If you’re reading this and wondering whether to replace a SaaS tool with custom code, here’s how I think about it:

Build custom when you have a stable, well-understood workflow that hasn’t changed in months. When the platform’s per-unit economics don’t scale with your volume. When you have someone who can maintain the code. And when the platform’s complexity is a cost, not a benefit, meaning you’re paying for 100 features and using 5.

Stay on the platform when your workflow is still evolving. When compliance and data governance matter (and they do). When the platform’s integrations save you more time than the subscription costs. And when nobody on your team wants to be on call for a Python script at 2 AM.

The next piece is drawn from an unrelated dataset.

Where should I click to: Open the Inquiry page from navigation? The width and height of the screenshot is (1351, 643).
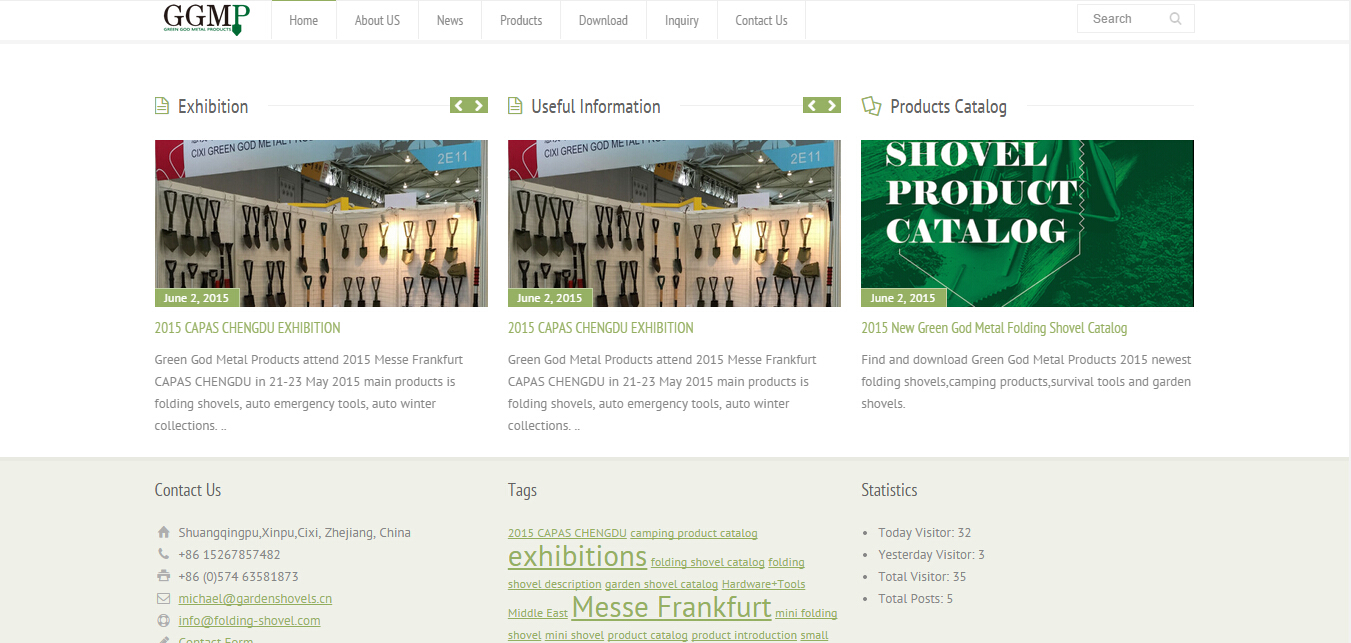click(682, 20)
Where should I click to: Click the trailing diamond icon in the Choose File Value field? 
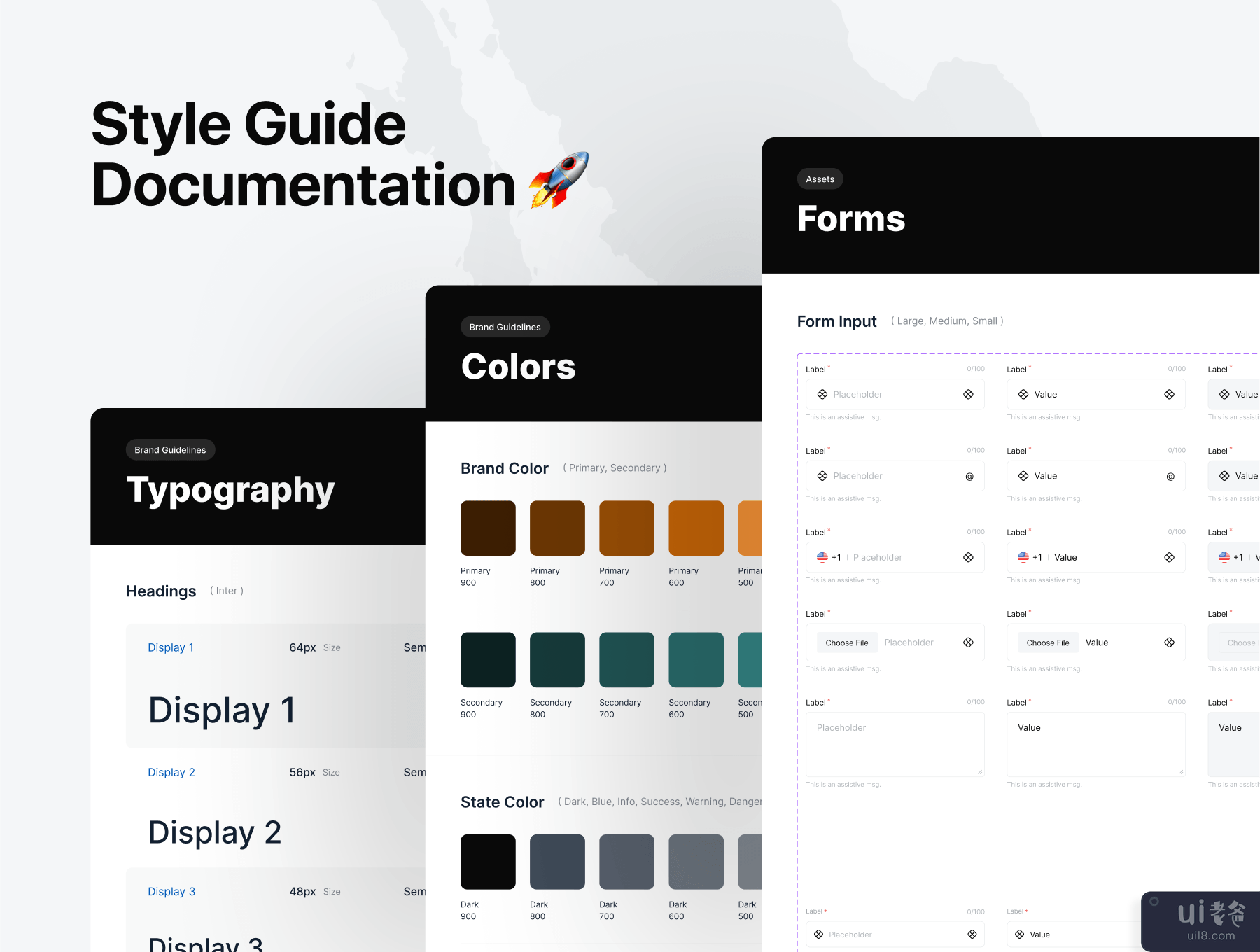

The worst version of this decision is building something because a LinkedIn post made it sound easy, then spending six months maintaining fragile scripts while your actual business stalls.

The Meta-Lesson

The most useful takeaway from this viral post isn’t about Clay or Claude Code. It’s about the growing gap between what platforms charge and what the underlying APIs cost.

Every SaaS tool in the growth and data stack is, at its core, a workflow layer on top of APIs. Clay is a workflow layer on top of enrichment APIs. Your attribution tool is a workflow layer on top of tracking APIs. Your CDP is a workflow layer on top of data storage APIs.

The workflow layer is valuable. Until it isn’t. The skill of knowing where that line is, for your specific business, at your specific scale, is worth more than any individual tool decision.

That’s the conversation worth having. Not “comment CODE below.”